I have a distributed application that uses .NET Remoting on an in-house gigabit network. There is a single server, and over a dozen clients that connect to the server. The clients run multiple threads, and there can be up to 10 concurrent requests from each client.

This application works very well most of the time. The server stays up for months at a time. From time to time I get an exception on a client, and I can't figure out what's causing the exception. The exception and stack trace are:

System.Runtime.Remoting.RemotingException: Tcp channel protocol violation: expecting preamble.

Server stack trace: 
   at System.Runtime.Remoting.Channels.Tcp.TcpSocketHandler.ReadAndMatchPreamble()
   at System.Runtime.Remoting.Channels.Tcp.TcpSocketHandler.ReadVersionAndOperation(UInt16& operation)
   at System.Runtime.Remoting.Channels.Tcp.TcpClientSocketHandler.ReadHeaders()
   at System.Runtime.Remoting.Channels.Tcp.TcpClientTransportSink.ProcessMessage(IMessage msg, ITransportHeaders requestHeaders, Stream requestStream, ITransportHeaders& responseHeaders, Stream& responseStream)
   at System.Runtime.Remoting.Channels.BinaryClientFormatterSink.SyncProcessMessage(IMessage msg)

Exception rethrown at [0]: 
   at System.Runtime.Remoting.Proxies.RealProxy.HandleReturnMessage(IMessage reqMsg, IMessage retMsg)
   at System.Runtime.Remoting.Proxies.RealProxy.PrivateInvoke(MessageData& msgData, Int32 type)

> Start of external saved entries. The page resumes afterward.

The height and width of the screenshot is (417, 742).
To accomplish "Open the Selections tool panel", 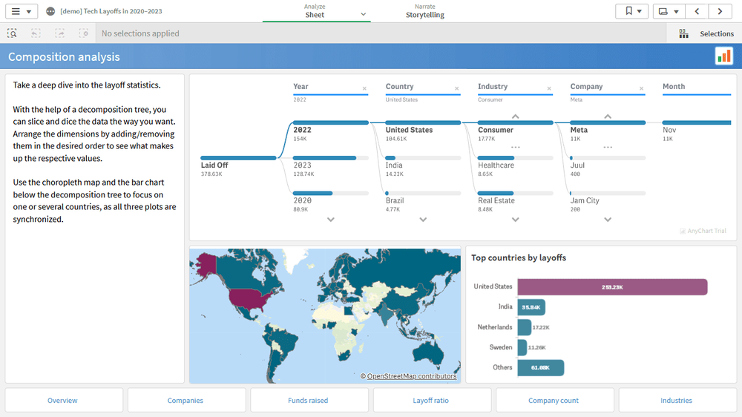I will tap(707, 33).
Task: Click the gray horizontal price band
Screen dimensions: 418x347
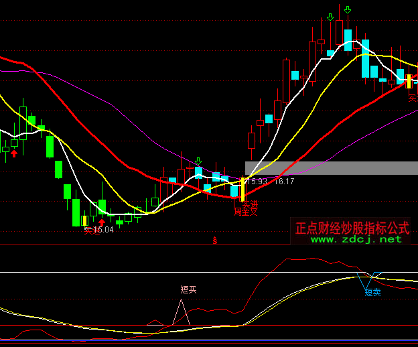Action: coord(332,167)
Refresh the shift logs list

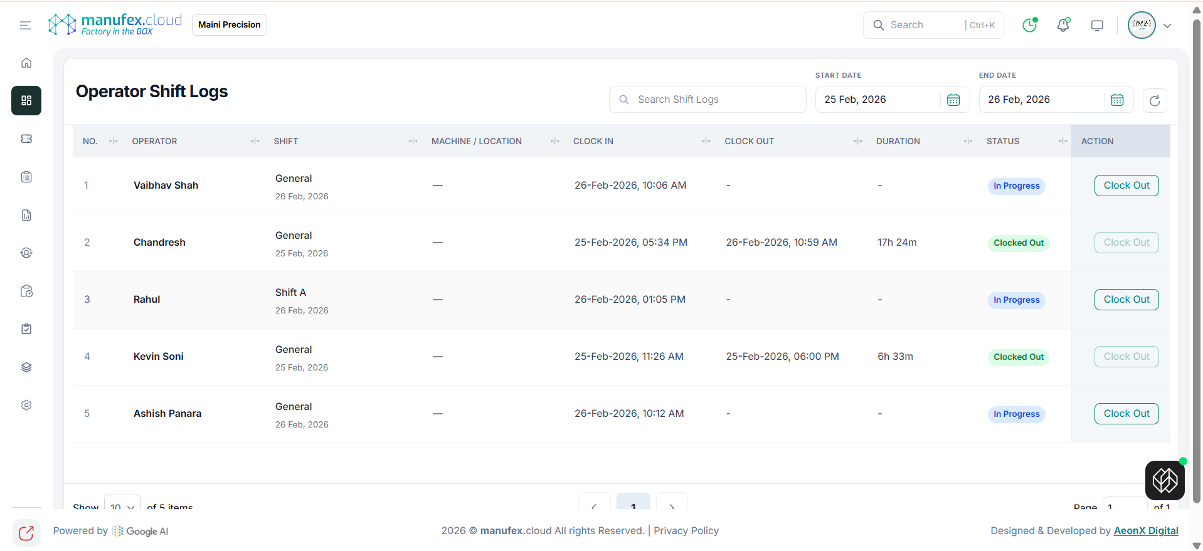[x=1155, y=100]
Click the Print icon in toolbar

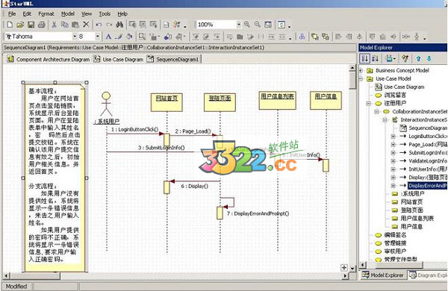42,25

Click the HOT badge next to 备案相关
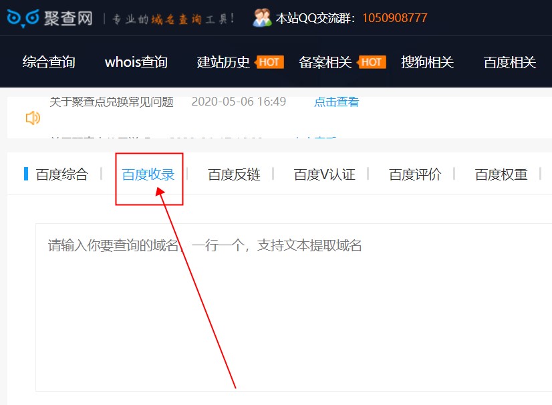point(372,61)
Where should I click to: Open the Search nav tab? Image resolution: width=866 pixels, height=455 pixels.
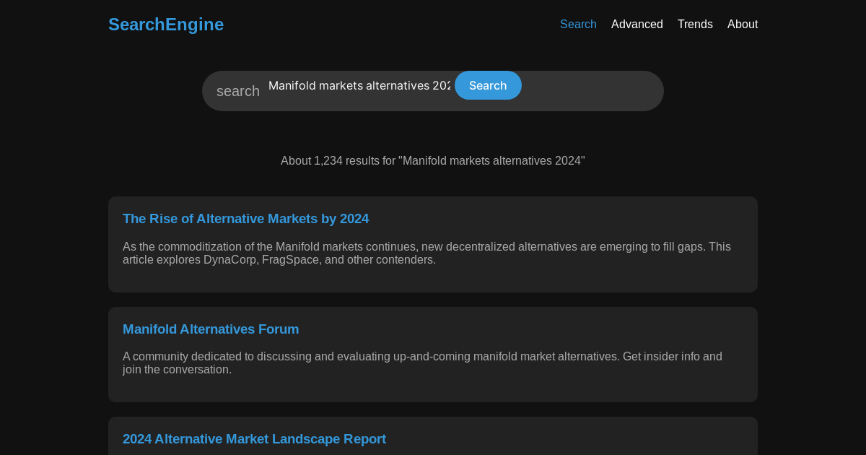(578, 25)
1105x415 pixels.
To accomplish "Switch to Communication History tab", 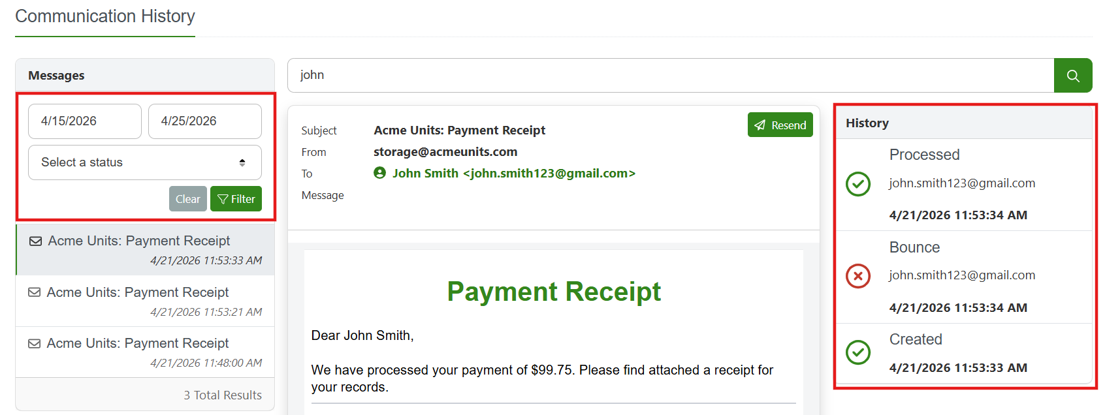I will [x=105, y=16].
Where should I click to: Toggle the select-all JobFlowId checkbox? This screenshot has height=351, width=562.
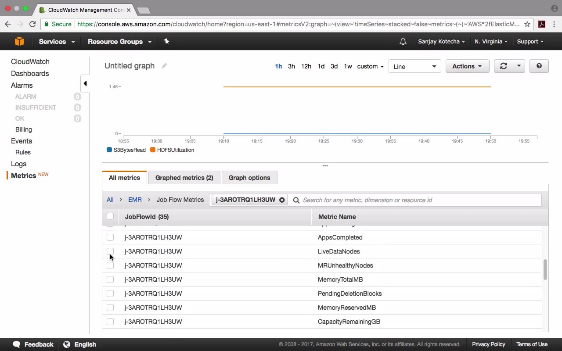(110, 216)
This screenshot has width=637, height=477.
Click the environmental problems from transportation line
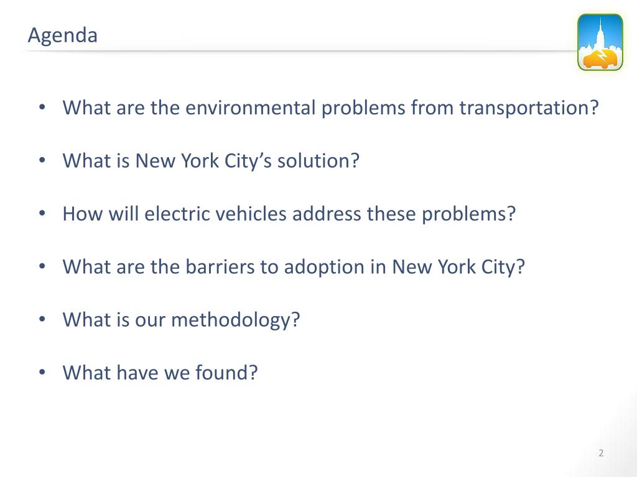tap(330, 108)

That's the stack trace back to where I make the remoting call.

I've looked and can find nothing out of the ordinary in the calls I'm making, or in the data that the server is returning.

Google searches for this error are not very fruitful. Most of the errors I've seen revolve around somebody converting from HTTP to TCP and not changing everything, so they get the exception when they try to connect. In my case, the client will run for days before I get this error.

One other data point: the server does get a lot of requests. Most of the clients are Web crawlers that each make more than 2,000 requests to the server every minute. So the server is processing upwards of 500 requests per second, with bursts of higher traffic. In any case, the server seems to handle the traffic okay, and I would expect a much different error if the server became overloaded.

Any ideas what's causing this error?

A: 

This error usually happens when a message received with wrong headers. You can repeat this error with creating a telnet connection to your server and type something. In most cases it's a network error.

I highly recommend the check your firewall. Some firewalls drops the network packets due wrong attack alert.

Load balancing is another possible reason. Load balancer splits packets to different servers.

Ertan
It could very well be the firewall. I push a lot of traffic through it and although it can easily handle the average traffic volume, perhaps there are bursts that overrun its buffers or something. I'm working on some modifications to my code that will smooth out the traffic in order to eliminate the worst of those bursts.
Jim Mischel
If any property exist on a marshallbyref object, you can try to convert them to methods. Each time you access the property it's causes a message call. Converting them to methods reduces the messages between client and server. Also you may serialize some classes for client caching.
Ertan
There aren't any accessible properties on the remote object. It looks like it's the switch. I'm pushing an incredible number of packets through this switch, and it's looking like the switch just can't handle it. In any case, I'm convinced that the error isn't a software failure, but rather a hardware issue. Thanks for the response.